- **Description of the task**
Your answer must be the records below repeated word for word, with no pictures in it.

- **Stored data**

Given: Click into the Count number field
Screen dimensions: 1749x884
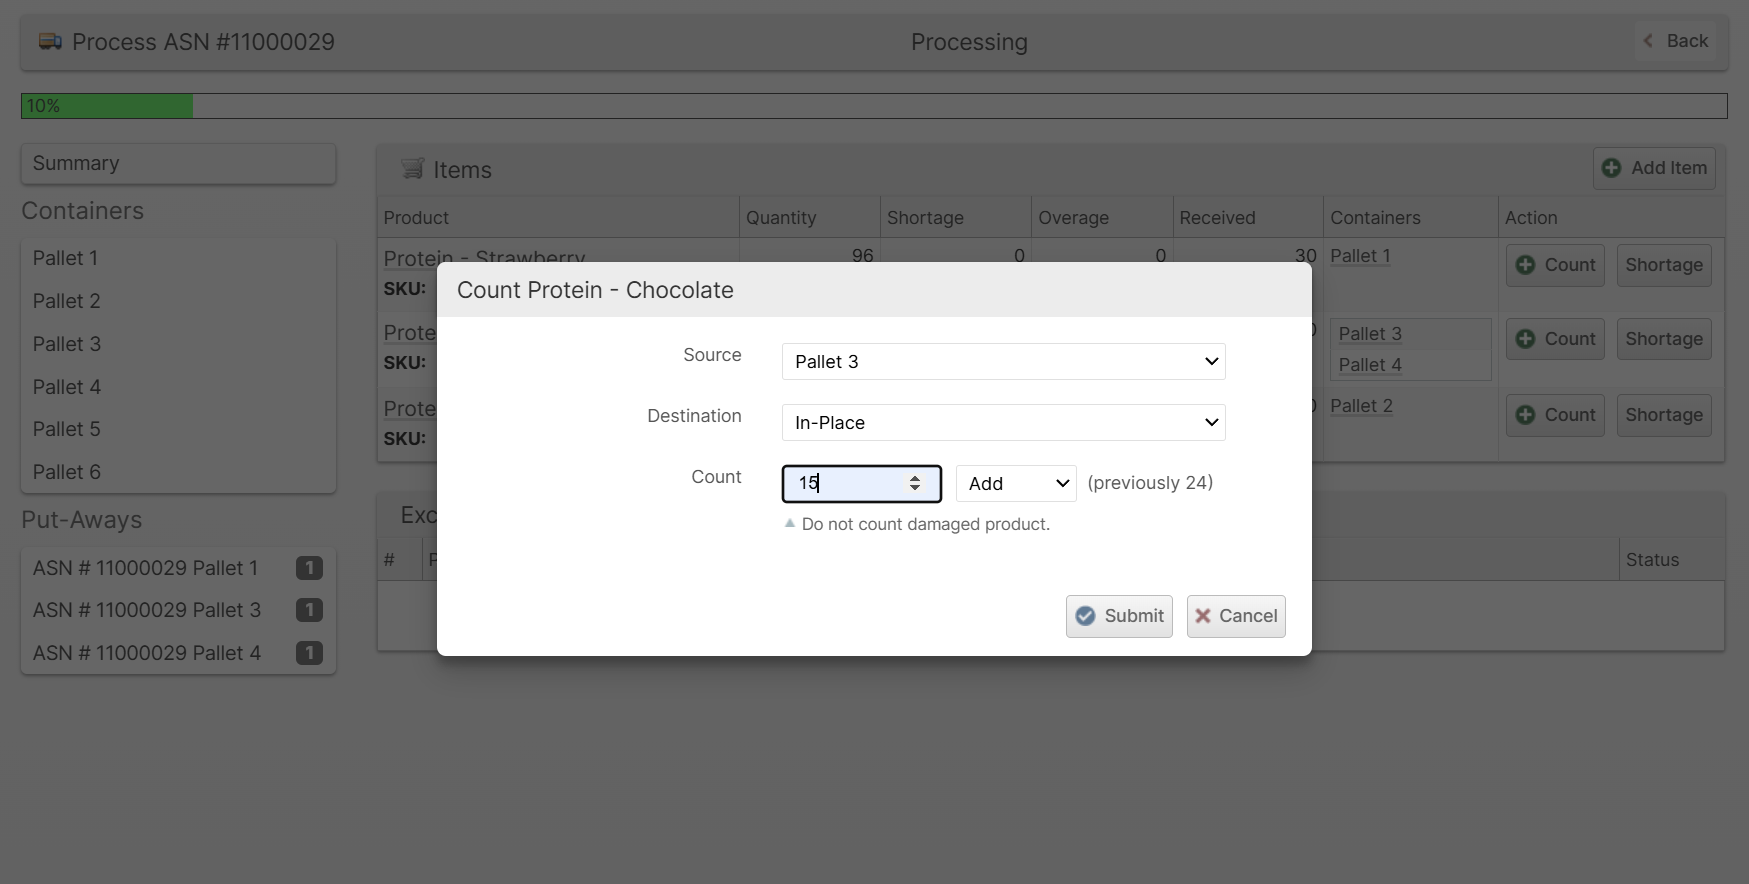Looking at the screenshot, I should 845,484.
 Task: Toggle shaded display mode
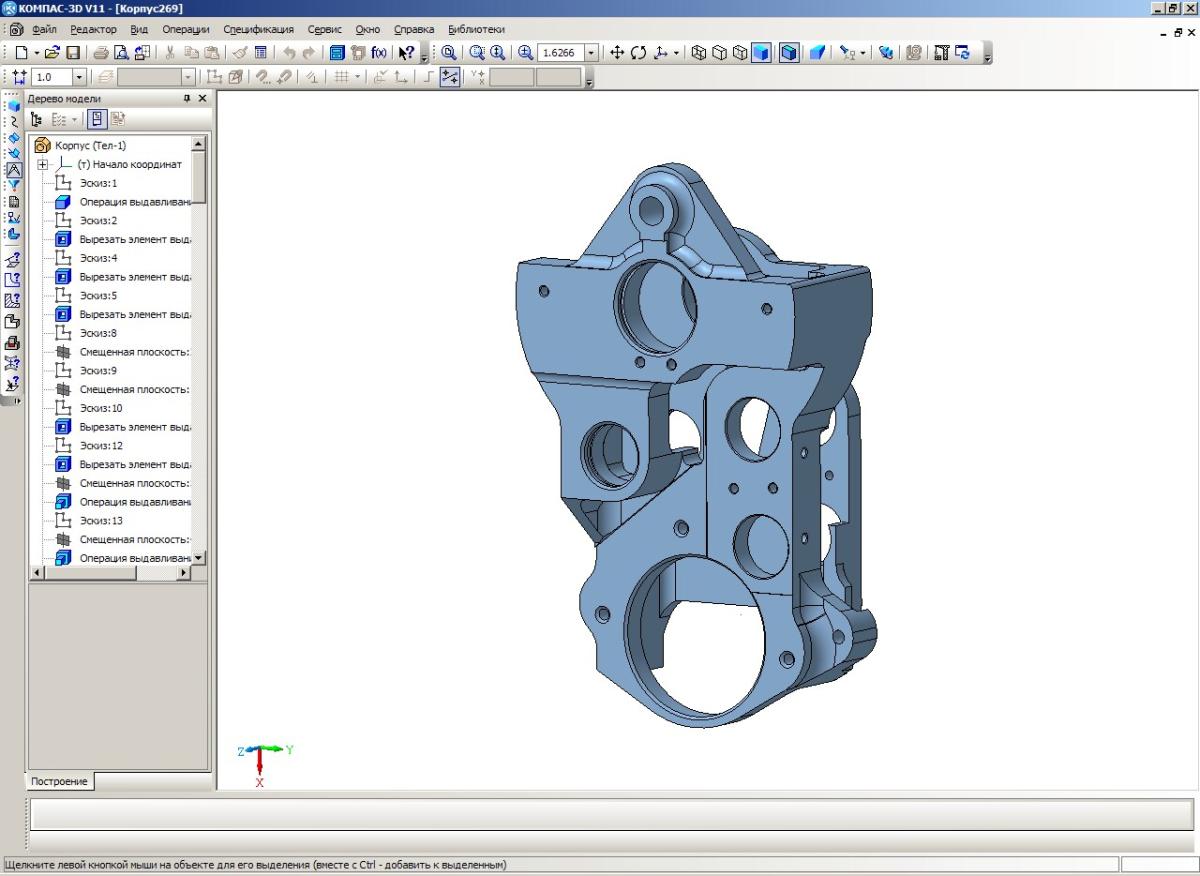[762, 53]
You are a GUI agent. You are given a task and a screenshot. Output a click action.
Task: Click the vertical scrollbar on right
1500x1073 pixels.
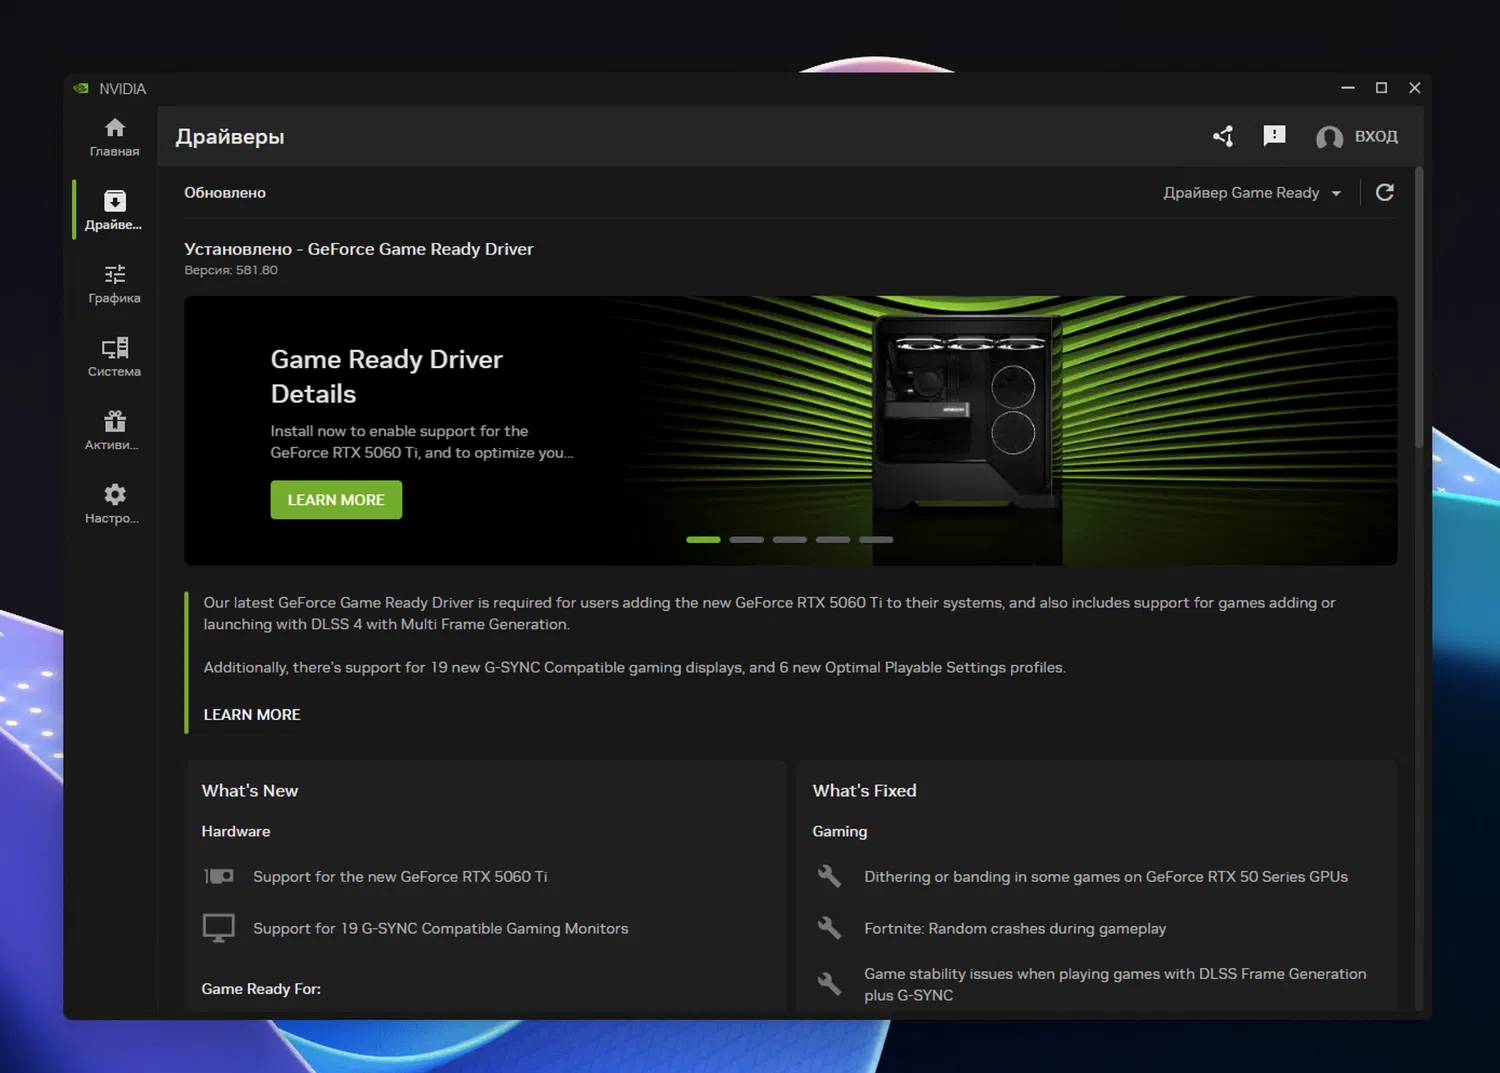[1418, 310]

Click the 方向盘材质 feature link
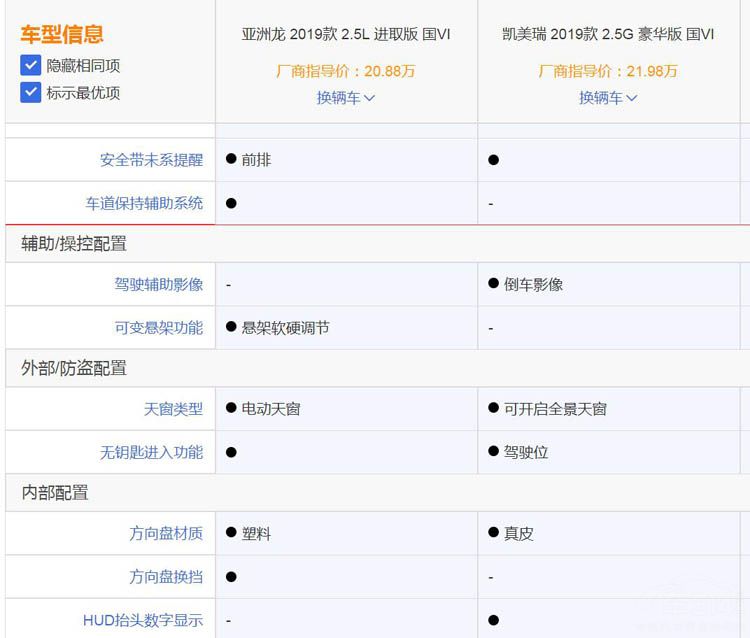pos(165,534)
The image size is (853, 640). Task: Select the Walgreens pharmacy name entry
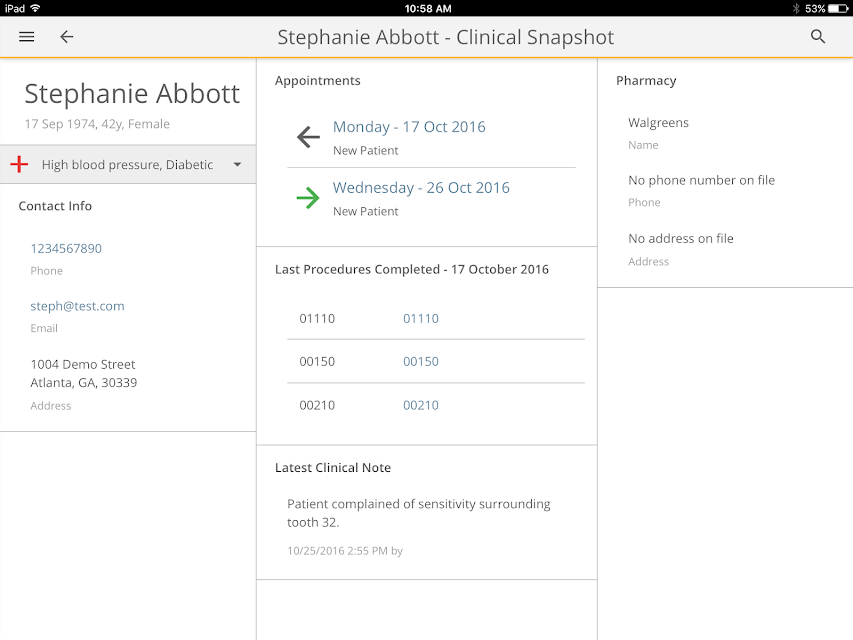tap(658, 123)
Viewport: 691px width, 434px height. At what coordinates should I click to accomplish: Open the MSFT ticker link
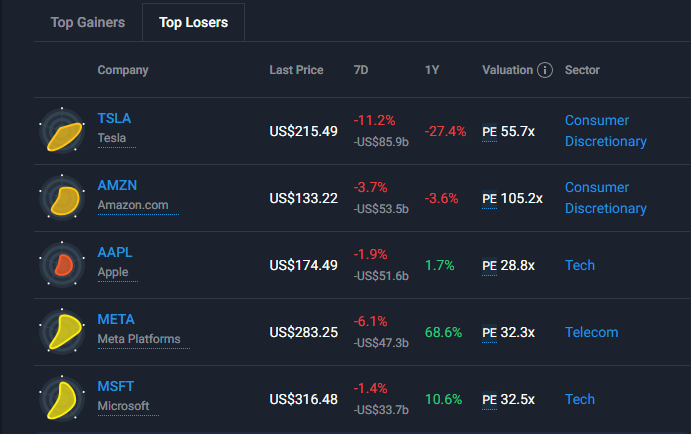(x=116, y=386)
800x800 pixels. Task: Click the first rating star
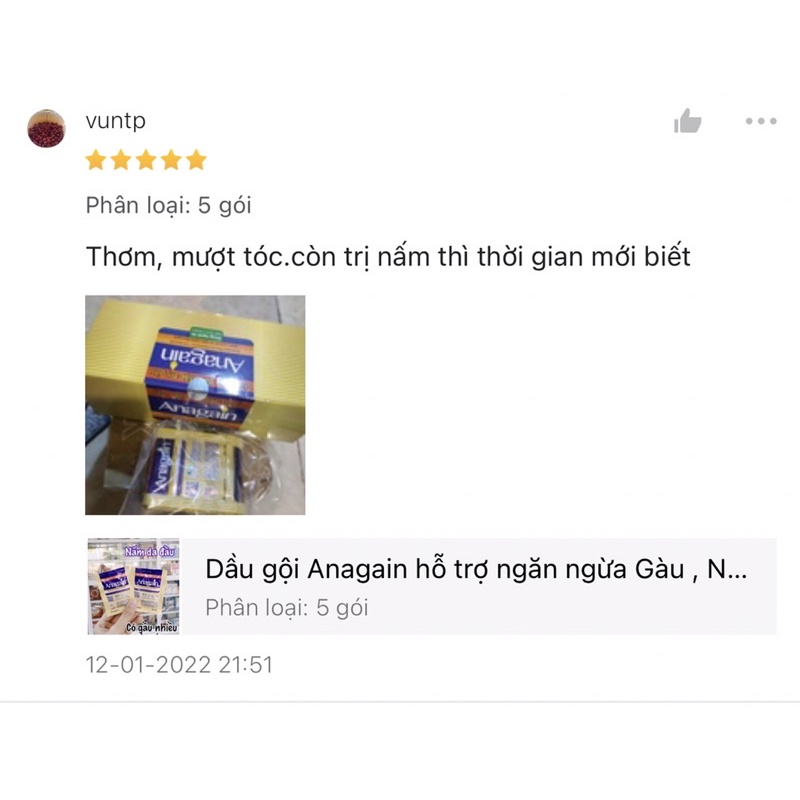[96, 160]
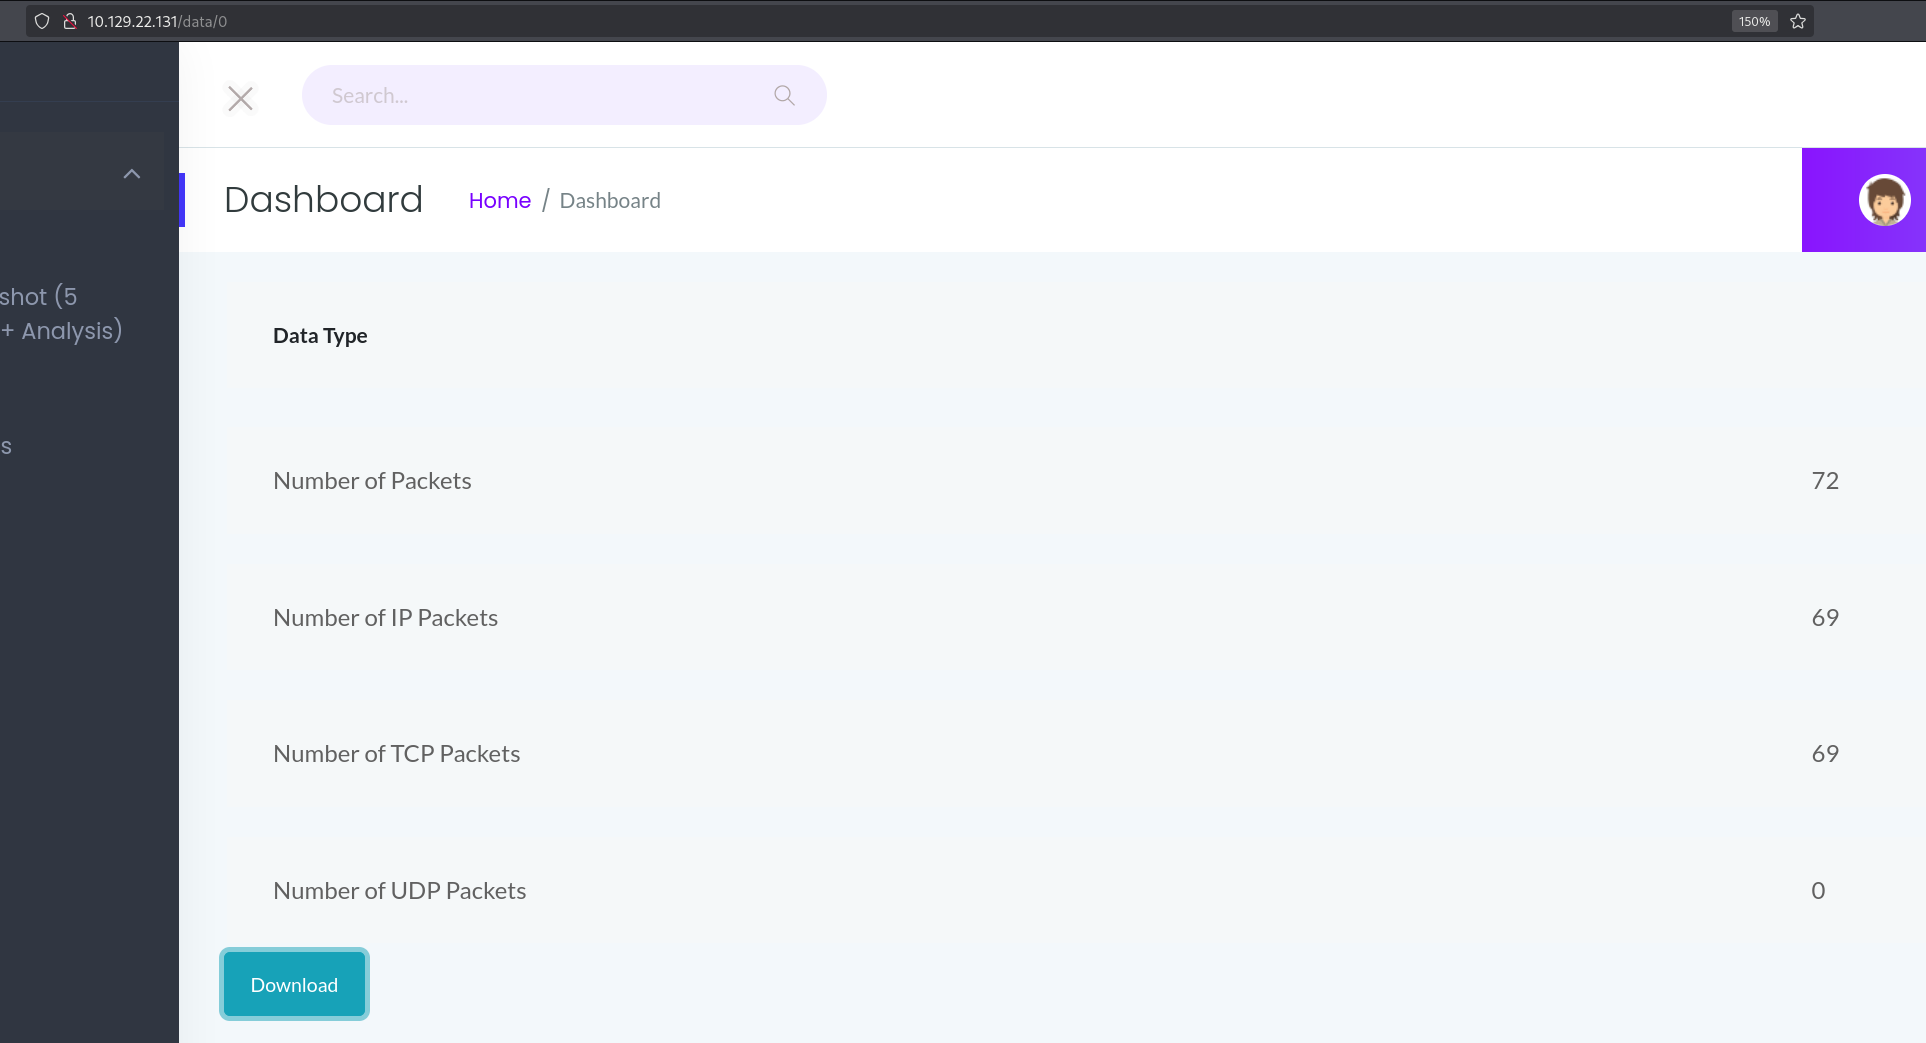Select the Number of IP Packets row
The image size is (1926, 1043).
click(385, 618)
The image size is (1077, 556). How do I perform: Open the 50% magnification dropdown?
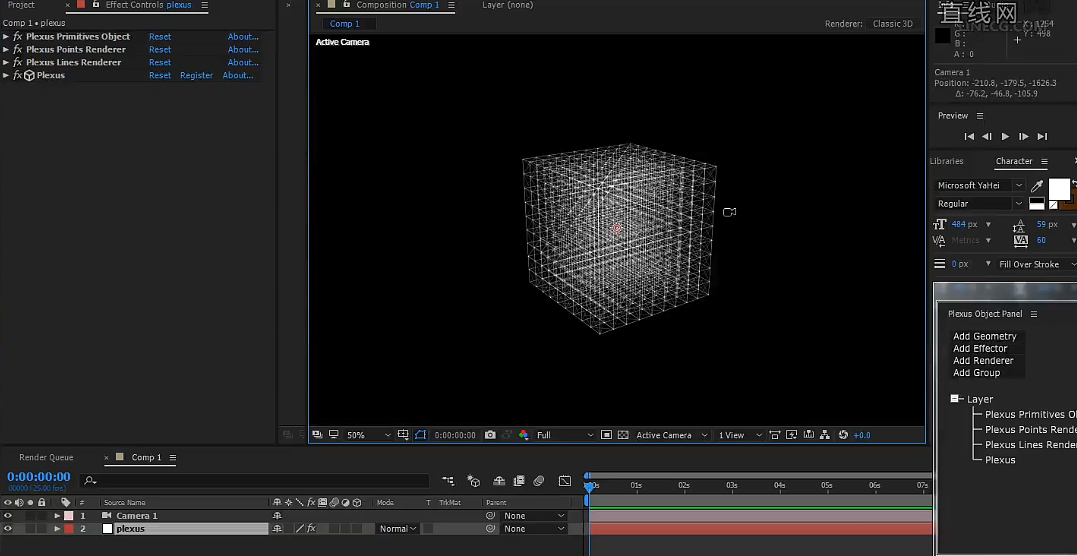(x=369, y=435)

- **Your response**
Given: Click into the Count number field
Screen dimensions: 1749x884
Looking at the screenshot, I should 845,484.
 Task: Toggle shaded display mode
[762, 53]
You are a GUI agent. You are given a task and a screenshot. Output a click action.
Task: Click the vertical scrollbar on right
1500x1073 pixels.
[1418, 310]

Click the 方向盘材质 feature link
pos(165,534)
The image size is (853, 640). Task: Select the Walgreens pharmacy name entry
tap(658, 123)
Viewport: 691px width, 434px height. At what coordinates should I click to accomplish: Open the MSFT ticker link
(x=116, y=386)
800x800 pixels. Task: Click the first rating star
[96, 160]
Select the Number of IP Packets row
The image size is (1926, 1043).
click(385, 618)
The image size is (1077, 556). How do I perform: Open the 50% magnification dropdown?
(x=369, y=435)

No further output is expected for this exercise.